That left Rendell and O'Malley to deal with the handful (literally) of congressmen who bothered to stick around. Rep. Chris Van Hollen of Montgomery County showed up just long enough to introduce O'Malley and catch the governor's seven-minute opening presentation.

Rep. Elijah E. Cummings, the other Marylander on the panel, slipped into his seat only a few minutes before the hearing ended (he'd been there in the morning, then had some prior commitments). As a result, the Baltimore congressman missed O'Malley's high-tech presentation of his StateStat web site that allows Marylanders to enter their address and zoom in on stimulus project spending in their neighborhood (or any place else around the state).

Sadly, for O'Malley, most of the five committee members present for that portion of the hearing weren't interested enough to even glance at the TV screens as he narrated the demonstration.

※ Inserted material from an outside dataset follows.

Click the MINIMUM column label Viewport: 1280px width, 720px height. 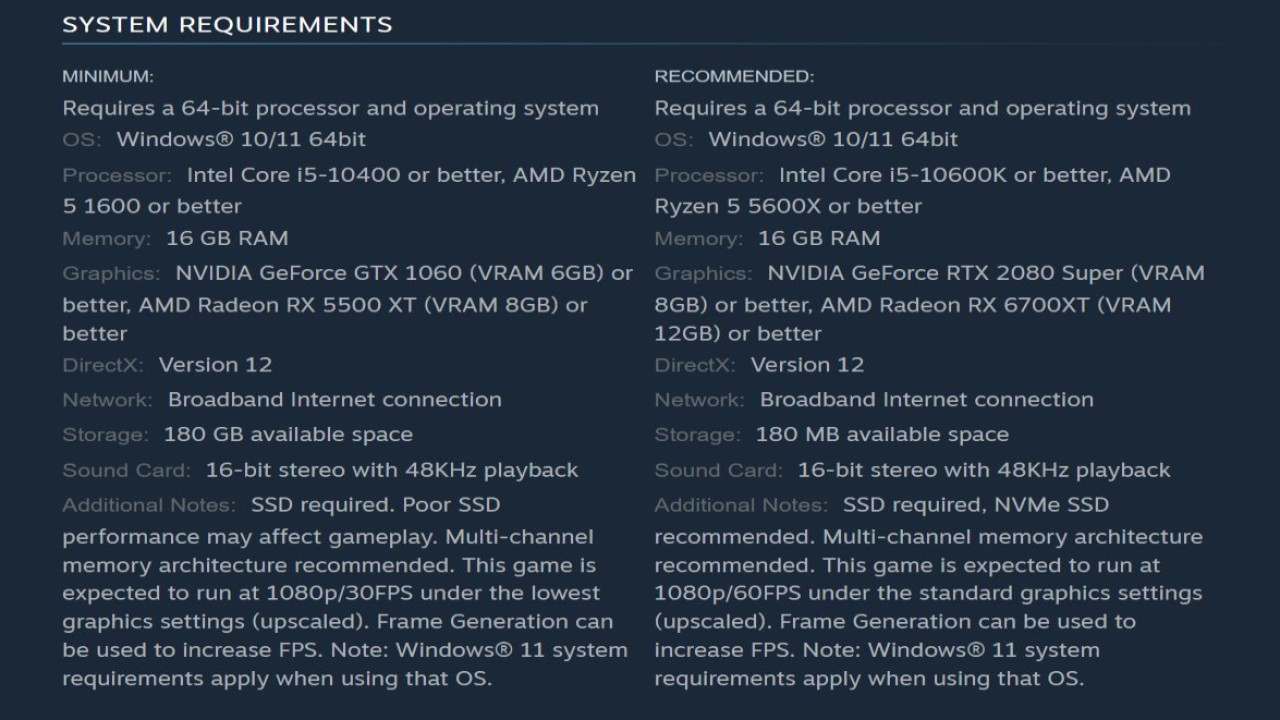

But Pennsylvania's governor was watching intently. And in a playful jab at O'Malley, Rendell claimed a few minutes later that, because his Commonwealth is "much more fiscally conservative than the State of Maryland, I don't have a fancy Power Point presentation about what we're doing."

That produced a rare chuckle during the hourlong Rendell-O'Malley Show, which played to a grand total of two congressmen (Cummings and Chairman Edolphus Towns of New York) and 37 empty seats for the other members of the committee when the curtain mercifully came down at about 2 in the afternoon.

Afterward, O'Malley patiently stuck around to answer reporters' questions. Then he headed back to a place where he gets the respect he deserves, or more, at any rate, than in D.C.

At least he managed to eat lunch with his Mom.